Introduction to threat modelling exercises

Threat modelling is the practice of thinking systematically about who might attack you, how they might do it, and what the consequences would be. The goal is not a document. It is a shared mental model, built by the people who know the system and tested against the people who understand how it could be broken.

The word “model” is doing real work here. A threat model is a representation of the system, the adversary, and the conditions under which an attack becomes possible. Like all models, it encodes assumptions. Like all models, it drifts as the environment changes. A threat model built eighteen months ago and not revisited is a record of how things were, not how they are. The gap between the two is where the most interesting risks live.

Who needs to be in the room

The exercises in this section are designed as workshop activities, not solo analyst tasks. This is deliberate.

A threat model produced by a single security analyst reflects that analyst’s model of the system, the adversary, and the organisation. It will be technically competent and organisationally partial. It will encode the analyst’s assumptions about what the developers did, what the operations team knows, and what leadership is willing to act on.

A threat model produced collaboratively, with the people who built the system, the people who operate it, and the people who are responsible for what happens when it fails, surfaces a much richer picture. It also surfaces the disagreements, the gaps in shared understanding, and the places where different parts of the organisation are operating on incompatible assumptions. Those are findings too.

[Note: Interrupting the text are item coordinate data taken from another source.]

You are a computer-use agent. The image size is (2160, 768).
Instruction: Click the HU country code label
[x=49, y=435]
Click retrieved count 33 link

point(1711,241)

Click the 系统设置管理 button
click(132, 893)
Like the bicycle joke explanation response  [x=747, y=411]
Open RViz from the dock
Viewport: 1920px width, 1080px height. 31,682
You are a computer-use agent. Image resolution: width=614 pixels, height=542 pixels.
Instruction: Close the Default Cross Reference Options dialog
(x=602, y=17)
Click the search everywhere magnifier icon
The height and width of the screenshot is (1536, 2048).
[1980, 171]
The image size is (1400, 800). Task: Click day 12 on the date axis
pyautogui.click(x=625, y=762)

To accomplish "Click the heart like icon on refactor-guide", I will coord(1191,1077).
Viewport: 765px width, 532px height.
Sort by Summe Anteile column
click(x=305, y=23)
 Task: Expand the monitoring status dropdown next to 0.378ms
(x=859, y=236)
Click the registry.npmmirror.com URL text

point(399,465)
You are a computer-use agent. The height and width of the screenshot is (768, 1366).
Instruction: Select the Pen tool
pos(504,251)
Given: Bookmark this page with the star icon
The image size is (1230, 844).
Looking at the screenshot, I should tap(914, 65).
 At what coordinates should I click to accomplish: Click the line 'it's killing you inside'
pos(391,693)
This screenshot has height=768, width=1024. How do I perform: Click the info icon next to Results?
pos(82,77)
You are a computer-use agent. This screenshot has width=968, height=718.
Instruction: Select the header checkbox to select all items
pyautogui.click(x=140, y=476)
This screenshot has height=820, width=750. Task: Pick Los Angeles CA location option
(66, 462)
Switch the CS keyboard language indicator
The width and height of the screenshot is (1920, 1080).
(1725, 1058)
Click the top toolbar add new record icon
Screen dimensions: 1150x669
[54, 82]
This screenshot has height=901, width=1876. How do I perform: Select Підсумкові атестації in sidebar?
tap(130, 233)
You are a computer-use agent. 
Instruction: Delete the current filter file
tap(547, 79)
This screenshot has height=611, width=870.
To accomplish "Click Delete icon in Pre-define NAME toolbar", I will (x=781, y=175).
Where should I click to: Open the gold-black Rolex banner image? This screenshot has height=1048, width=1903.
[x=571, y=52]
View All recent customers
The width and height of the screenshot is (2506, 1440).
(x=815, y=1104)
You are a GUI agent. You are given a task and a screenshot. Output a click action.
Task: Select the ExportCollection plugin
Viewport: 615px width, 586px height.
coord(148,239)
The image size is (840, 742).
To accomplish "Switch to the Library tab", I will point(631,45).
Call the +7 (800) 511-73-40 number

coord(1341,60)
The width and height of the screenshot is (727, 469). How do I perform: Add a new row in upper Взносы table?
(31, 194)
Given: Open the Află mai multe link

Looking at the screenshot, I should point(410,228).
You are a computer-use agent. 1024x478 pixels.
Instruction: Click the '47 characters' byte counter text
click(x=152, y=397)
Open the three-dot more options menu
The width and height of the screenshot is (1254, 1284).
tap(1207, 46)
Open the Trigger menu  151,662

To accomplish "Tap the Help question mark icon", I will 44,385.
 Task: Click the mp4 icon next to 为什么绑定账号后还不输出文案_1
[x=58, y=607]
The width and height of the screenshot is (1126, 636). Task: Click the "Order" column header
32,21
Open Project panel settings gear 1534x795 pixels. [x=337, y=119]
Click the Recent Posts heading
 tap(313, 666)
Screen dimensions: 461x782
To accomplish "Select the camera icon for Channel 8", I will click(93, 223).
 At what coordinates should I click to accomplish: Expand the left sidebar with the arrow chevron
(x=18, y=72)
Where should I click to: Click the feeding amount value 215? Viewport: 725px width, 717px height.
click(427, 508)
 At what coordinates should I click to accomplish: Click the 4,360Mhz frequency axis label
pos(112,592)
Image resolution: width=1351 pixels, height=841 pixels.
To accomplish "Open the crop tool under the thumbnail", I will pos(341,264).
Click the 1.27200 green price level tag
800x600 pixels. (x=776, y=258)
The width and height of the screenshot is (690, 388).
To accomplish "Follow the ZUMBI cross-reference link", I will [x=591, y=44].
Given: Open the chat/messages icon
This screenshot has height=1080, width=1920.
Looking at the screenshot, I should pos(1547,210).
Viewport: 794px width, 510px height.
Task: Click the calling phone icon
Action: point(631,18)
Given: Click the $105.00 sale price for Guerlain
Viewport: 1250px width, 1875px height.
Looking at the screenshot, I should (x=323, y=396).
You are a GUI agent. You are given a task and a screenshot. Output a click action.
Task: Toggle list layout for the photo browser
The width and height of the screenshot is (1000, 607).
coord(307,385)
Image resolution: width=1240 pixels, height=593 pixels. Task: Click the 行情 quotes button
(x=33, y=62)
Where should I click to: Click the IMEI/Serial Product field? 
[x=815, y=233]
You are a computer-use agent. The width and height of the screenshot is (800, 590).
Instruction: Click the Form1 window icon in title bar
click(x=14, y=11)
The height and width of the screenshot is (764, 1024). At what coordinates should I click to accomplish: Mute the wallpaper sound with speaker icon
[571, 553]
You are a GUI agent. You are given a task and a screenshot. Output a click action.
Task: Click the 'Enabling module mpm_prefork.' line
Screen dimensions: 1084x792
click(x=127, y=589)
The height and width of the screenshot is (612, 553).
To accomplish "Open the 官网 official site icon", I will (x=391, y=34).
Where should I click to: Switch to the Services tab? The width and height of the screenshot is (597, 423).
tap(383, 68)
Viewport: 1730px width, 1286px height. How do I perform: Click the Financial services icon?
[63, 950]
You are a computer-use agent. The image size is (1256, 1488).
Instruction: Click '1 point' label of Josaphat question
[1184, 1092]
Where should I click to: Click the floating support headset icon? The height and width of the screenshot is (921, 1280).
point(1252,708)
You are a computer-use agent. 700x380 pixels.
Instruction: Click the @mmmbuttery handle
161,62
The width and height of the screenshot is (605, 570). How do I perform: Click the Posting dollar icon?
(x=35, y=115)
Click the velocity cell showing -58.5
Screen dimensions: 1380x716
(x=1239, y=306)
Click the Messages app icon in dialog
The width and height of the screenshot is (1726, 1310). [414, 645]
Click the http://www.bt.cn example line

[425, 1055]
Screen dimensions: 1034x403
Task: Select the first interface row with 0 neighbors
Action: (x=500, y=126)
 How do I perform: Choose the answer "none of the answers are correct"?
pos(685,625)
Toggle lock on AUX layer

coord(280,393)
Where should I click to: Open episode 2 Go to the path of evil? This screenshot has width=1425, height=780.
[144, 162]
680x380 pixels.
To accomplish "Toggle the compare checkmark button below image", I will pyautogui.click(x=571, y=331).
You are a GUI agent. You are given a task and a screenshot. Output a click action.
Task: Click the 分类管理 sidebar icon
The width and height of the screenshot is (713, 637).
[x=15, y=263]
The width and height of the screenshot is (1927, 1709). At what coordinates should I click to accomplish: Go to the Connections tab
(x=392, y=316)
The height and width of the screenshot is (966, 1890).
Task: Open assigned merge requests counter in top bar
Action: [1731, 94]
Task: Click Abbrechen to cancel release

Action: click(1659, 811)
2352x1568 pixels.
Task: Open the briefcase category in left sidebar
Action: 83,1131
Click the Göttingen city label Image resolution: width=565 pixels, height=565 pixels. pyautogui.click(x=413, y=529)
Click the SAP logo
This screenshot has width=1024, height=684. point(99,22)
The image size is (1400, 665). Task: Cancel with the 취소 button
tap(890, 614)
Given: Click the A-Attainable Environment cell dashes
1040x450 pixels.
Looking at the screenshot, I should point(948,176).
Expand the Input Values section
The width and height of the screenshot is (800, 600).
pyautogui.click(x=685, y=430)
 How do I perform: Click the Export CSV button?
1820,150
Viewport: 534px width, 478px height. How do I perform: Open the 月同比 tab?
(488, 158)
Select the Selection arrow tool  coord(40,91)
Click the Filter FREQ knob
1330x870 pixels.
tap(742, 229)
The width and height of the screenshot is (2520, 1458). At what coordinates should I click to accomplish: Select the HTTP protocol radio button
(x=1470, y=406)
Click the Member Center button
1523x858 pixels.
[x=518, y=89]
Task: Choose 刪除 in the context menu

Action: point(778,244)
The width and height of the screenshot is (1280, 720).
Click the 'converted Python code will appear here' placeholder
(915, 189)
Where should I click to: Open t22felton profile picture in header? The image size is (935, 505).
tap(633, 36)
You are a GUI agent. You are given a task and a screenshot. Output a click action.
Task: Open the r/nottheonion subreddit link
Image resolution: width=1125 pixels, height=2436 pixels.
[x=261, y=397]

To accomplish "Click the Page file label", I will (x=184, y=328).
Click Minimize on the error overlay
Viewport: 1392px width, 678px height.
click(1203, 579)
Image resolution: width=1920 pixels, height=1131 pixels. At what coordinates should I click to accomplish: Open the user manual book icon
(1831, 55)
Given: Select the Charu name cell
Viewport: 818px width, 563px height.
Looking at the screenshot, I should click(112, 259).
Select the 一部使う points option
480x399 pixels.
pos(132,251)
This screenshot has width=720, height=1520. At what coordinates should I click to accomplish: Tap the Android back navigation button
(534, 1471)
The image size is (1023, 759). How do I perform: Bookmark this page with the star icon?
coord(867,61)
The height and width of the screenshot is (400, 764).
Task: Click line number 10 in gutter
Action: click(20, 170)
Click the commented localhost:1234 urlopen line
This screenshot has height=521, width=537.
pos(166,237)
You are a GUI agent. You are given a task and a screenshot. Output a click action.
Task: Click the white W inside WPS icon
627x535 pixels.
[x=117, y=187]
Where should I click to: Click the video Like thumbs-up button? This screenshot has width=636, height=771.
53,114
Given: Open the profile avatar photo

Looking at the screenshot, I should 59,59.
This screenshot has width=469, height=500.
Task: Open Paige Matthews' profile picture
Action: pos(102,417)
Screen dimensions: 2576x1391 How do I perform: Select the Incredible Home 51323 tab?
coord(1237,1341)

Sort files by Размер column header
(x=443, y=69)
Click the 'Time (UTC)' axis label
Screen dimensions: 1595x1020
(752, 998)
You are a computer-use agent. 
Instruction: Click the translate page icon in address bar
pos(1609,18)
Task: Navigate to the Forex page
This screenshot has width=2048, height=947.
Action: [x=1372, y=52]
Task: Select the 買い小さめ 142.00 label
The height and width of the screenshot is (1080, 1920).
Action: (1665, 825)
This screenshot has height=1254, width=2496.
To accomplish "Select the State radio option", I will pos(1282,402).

PSL is directly relevant here: all three layers need to be present. The rational layer (what the system does, what the vulnerabilities are) is the easy part. The emotional layer (what people are afraid to name, what concerns feel too uncomfortable to raise with colleagues in the room) and the political layer (whose risk appetite shapes what gets prioritised, who has authority to act on a finding) determine whether the exercise produces change or produces a document.

How to use this set

Work through the exercises in order: adversary personas, attack path mapping, operational impact, scenario crafting, bringing it together, building the model. Each exercise produces something the next one builds on.

Focus on practical outputs rather than theoretical completeness. A simple threat model that is understood and used is worth far more than a comprehensive one that sits in a folder.

Collaborate openly. The moment when someone says “I had no idea that system was connected to that one” is the exercise working. The moment when someone says “we all know about that risk but we cannot get anyone to act on it” is also the exercise working, and is a different kind of finding.

Keep each exercise to one sheet, one card, or one diagram per output. Complexity is the enemy of use.

What you are building

By the end of this sequence you will have clear adversary personas, mapped attack paths, operational impact assessments, realistic scenarios, and a lightweight threat model that reflects what the group actually believes and knows.

You will also have surfaced the assumptions that nobody had examined, the risks that were known but unnamed, and the places where the model of the system and the actual system diverge. These are often the most valuable outputs.